• WHAT IS REQUIRED: Print the following article on AI assistants and fantasy sports leagues in full, word for word.

• SELECTED EXTRACT:
AI assistants are here to shake up (or ruin) your fantasy sports league

The English Premier League, the world’s most popular soccer league, kicks off this weekend to a global TV audience of around one billion people across nearly every country. Alongside the action on the pitch, millions more will be selecting their fantasy football teams for the weekend’s fixtures.
Fantasy sports bring together friends and colleagues, adding a competitive edge that some take to extremes—poring over data and acting as armchair analysts. But a new initiative by the Premier League could change that dynamic: an AI chatbot integration that allows users to ask for team-picking advice. Instead of choosing their own squads, players will now be able to ask Microsoft Copilot to do it for them.

• SUPPLIED INFORMATION:
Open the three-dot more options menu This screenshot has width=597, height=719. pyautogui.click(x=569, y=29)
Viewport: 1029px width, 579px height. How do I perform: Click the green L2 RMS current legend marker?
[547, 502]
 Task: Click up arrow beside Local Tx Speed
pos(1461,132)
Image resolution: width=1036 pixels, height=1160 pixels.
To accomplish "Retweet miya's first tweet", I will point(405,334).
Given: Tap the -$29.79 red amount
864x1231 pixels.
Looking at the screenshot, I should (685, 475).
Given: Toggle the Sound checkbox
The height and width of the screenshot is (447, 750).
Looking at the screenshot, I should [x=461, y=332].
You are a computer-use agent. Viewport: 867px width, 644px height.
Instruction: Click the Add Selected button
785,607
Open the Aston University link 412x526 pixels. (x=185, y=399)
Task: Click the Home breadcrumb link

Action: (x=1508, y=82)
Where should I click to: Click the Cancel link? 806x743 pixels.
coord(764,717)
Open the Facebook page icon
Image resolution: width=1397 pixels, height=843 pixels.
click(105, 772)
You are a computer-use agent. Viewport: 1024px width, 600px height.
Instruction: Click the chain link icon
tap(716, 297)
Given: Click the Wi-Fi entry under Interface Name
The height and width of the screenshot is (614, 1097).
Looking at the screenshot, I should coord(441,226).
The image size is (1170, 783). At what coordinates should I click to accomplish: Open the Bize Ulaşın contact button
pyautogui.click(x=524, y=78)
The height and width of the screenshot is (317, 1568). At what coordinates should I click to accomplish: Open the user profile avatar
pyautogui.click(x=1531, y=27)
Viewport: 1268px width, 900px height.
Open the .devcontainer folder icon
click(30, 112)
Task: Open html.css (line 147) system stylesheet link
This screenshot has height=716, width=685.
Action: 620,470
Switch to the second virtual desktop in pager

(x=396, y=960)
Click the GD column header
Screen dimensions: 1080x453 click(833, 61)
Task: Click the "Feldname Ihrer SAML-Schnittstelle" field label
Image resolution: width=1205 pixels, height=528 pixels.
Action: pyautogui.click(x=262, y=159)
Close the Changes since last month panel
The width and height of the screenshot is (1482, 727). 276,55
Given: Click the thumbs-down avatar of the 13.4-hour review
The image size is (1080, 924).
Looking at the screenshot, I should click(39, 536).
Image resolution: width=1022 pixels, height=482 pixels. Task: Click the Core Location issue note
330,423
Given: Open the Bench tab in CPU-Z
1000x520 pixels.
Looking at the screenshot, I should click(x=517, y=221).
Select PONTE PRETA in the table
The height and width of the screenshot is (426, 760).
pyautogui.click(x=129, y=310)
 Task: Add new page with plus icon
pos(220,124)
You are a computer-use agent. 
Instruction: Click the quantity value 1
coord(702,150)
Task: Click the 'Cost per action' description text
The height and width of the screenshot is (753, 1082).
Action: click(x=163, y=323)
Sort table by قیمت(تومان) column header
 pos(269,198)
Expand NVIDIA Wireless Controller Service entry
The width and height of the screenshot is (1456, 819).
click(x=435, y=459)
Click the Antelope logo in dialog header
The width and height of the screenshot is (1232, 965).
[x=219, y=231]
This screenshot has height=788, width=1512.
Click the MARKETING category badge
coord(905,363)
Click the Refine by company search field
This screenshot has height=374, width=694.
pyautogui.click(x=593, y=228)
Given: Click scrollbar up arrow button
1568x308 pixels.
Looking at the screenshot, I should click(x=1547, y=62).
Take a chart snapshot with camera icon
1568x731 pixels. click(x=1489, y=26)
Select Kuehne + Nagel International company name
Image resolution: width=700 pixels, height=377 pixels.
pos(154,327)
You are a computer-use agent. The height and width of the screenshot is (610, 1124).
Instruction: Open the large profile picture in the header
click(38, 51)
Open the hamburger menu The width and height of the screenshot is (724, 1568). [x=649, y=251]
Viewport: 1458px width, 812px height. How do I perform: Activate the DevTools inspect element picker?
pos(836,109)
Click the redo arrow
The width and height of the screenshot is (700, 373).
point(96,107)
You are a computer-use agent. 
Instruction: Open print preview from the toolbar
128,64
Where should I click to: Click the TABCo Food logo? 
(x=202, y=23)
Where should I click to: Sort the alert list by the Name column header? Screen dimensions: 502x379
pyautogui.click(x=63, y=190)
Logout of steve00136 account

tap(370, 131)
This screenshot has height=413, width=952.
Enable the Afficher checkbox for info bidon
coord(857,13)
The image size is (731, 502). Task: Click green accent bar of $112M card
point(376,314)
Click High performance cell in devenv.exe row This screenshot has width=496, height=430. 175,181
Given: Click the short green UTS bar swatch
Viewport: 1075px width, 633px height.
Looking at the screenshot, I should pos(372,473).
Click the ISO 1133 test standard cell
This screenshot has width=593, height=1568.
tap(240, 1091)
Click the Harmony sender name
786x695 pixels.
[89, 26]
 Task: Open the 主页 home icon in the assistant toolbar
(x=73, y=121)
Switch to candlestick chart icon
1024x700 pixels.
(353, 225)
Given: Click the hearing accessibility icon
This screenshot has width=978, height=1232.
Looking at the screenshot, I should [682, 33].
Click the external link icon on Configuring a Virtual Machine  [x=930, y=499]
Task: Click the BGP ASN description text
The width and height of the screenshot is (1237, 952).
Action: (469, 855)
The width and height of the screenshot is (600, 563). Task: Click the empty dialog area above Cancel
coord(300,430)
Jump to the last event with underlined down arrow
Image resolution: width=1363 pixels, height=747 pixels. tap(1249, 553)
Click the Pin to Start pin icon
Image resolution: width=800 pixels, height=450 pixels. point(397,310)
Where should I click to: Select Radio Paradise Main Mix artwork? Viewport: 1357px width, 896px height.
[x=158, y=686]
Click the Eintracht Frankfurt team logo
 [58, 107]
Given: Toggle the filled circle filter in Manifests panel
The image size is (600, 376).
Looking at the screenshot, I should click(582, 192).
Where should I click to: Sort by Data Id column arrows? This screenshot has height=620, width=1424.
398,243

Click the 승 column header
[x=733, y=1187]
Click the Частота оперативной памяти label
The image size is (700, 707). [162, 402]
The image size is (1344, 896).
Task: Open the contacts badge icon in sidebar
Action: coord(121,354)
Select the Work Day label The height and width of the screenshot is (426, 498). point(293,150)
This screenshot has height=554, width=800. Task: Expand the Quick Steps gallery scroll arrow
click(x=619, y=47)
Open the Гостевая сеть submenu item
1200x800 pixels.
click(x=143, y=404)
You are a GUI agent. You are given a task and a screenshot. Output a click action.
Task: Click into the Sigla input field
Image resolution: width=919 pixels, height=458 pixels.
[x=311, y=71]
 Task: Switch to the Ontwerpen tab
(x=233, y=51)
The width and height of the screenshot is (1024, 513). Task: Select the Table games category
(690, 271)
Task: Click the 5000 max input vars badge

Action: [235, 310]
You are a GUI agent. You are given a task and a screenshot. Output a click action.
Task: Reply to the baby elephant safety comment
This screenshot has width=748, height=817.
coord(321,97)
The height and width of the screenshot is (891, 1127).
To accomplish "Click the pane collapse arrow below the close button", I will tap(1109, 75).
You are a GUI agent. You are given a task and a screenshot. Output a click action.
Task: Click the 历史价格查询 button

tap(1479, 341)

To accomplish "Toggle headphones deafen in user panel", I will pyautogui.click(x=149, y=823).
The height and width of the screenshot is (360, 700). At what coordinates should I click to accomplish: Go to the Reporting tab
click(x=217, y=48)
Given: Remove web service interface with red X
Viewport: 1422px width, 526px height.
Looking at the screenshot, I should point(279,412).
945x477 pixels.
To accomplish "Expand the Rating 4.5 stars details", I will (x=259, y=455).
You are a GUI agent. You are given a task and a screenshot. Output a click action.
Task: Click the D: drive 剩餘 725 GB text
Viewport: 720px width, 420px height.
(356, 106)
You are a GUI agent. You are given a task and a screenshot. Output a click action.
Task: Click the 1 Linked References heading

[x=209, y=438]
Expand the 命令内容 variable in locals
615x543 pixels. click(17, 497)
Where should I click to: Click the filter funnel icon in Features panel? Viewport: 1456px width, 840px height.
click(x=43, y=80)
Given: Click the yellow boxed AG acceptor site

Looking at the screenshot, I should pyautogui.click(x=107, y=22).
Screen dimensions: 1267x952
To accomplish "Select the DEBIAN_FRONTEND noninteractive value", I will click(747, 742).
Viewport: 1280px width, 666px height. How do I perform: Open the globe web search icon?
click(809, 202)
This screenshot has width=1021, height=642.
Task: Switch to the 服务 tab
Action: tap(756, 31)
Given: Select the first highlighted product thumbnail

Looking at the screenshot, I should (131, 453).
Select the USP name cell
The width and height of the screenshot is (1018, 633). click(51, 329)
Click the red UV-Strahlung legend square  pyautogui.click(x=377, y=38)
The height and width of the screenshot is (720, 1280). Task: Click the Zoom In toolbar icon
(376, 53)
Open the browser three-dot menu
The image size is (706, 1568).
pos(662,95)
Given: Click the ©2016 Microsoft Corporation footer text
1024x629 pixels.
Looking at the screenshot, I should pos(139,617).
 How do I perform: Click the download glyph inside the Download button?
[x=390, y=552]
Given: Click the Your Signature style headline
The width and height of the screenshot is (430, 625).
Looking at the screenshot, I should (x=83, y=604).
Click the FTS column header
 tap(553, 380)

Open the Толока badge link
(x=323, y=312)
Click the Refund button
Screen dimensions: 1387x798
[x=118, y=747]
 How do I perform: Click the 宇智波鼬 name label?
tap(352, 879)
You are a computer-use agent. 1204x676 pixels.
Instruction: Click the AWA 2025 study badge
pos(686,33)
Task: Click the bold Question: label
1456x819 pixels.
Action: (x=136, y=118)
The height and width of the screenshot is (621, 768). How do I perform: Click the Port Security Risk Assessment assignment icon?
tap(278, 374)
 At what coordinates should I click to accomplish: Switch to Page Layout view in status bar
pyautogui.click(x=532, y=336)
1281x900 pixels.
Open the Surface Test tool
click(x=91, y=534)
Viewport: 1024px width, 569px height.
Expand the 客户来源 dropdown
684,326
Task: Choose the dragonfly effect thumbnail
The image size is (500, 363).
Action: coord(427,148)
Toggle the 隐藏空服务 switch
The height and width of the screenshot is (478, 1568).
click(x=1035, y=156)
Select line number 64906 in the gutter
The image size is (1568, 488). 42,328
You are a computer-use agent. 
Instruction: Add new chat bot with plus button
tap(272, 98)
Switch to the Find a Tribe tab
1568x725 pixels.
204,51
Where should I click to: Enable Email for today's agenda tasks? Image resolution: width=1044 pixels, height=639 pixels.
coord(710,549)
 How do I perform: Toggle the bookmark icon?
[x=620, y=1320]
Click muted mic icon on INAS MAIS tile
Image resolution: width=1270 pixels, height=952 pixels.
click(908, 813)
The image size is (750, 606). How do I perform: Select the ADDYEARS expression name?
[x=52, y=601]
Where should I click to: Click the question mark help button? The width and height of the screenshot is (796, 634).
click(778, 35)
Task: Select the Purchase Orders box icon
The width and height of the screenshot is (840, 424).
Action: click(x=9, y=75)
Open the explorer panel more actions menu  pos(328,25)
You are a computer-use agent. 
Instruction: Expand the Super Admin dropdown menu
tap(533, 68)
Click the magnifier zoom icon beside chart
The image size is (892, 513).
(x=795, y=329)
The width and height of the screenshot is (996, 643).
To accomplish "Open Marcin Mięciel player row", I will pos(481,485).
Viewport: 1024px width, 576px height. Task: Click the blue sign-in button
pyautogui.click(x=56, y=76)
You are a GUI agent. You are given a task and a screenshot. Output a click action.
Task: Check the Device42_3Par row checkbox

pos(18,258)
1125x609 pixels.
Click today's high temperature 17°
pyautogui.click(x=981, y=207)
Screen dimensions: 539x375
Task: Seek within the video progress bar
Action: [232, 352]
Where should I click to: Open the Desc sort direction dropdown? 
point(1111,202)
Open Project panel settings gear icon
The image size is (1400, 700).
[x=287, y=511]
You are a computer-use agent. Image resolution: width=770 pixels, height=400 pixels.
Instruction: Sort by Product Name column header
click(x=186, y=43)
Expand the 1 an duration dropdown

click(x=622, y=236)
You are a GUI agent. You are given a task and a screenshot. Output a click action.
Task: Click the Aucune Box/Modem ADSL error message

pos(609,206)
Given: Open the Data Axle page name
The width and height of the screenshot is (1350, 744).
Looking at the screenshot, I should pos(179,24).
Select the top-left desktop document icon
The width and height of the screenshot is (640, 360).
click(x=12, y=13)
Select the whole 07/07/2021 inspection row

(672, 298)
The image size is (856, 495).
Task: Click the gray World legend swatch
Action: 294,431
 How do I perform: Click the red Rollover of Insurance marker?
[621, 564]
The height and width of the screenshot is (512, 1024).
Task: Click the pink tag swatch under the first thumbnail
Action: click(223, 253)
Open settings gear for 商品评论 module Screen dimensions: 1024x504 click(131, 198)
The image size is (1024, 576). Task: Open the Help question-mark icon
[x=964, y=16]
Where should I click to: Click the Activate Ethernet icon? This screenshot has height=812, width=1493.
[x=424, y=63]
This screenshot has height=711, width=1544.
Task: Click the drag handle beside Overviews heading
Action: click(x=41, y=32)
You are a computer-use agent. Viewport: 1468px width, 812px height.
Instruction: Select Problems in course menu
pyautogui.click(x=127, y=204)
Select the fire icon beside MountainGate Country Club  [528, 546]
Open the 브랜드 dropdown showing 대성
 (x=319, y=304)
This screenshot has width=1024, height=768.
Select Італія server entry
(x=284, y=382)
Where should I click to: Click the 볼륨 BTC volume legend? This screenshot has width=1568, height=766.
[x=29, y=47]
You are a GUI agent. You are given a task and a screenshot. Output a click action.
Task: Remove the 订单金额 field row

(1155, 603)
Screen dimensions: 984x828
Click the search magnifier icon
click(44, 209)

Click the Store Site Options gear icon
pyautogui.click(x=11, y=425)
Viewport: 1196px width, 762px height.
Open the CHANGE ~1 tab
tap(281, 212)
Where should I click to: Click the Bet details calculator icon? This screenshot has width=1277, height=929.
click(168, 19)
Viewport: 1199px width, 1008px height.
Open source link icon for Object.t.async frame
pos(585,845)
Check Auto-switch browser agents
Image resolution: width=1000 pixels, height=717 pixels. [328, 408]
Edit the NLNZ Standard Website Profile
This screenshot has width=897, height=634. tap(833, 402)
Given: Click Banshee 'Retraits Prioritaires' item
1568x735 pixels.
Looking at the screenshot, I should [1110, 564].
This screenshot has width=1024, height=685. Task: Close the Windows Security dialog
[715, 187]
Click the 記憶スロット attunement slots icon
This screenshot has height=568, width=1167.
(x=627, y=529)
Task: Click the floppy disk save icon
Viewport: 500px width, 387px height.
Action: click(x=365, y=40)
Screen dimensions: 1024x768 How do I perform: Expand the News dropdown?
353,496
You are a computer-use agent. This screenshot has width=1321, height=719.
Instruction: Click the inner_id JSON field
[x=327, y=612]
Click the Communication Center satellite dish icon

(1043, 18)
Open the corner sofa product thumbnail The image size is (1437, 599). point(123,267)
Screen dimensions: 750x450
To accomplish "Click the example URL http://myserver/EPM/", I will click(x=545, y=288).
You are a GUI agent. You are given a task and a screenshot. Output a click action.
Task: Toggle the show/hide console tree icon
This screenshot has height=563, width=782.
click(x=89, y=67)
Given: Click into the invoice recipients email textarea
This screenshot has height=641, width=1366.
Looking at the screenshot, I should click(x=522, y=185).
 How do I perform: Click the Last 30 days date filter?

• WRITTEN SOLUTION:
AI assistants are here to shake up (or ruin) your fantasy sports league

The English Premier League, the world’s most popular soccer league, kicks off this weekend to a global TV audience of around one billion people across nearly every country. Alongside the action on the pitch, millions more will be selecting their fantasy football teams for the weekend’s fixtures.
Fantasy sports bring together friends and colleagues, adding a competitive edge that some take to extremes—poring over data and acting as armchair analysts. But a new initiative by the Premier League could change that dynamic: an AI chatbot integration that allows users to ask for team-picking advice. Instead of choosing their own squads, players will now be able to ask Microsoft Copilot to do it for them.